■ **EXERCISE**:
Would you transcribe all of the data exactly, down to the last character?

■ **INFORMATION SUPPLIED**:
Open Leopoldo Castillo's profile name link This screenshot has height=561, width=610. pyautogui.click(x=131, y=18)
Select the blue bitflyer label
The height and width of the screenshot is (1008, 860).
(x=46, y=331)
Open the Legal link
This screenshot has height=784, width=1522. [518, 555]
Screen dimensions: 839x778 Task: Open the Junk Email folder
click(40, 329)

■ **SOLUTION FOR THIS EXERCISE**:
Open Leopoldo Castillo's profile name link This screenshot has height=561, width=610. pyautogui.click(x=131, y=18)
Select the blue bitflyer label
The height and width of the screenshot is (1008, 860).
(x=46, y=331)
Open the Legal link
This screenshot has height=784, width=1522. [518, 555]
Screen dimensions: 839x778 Task: Open the Junk Email folder
click(40, 329)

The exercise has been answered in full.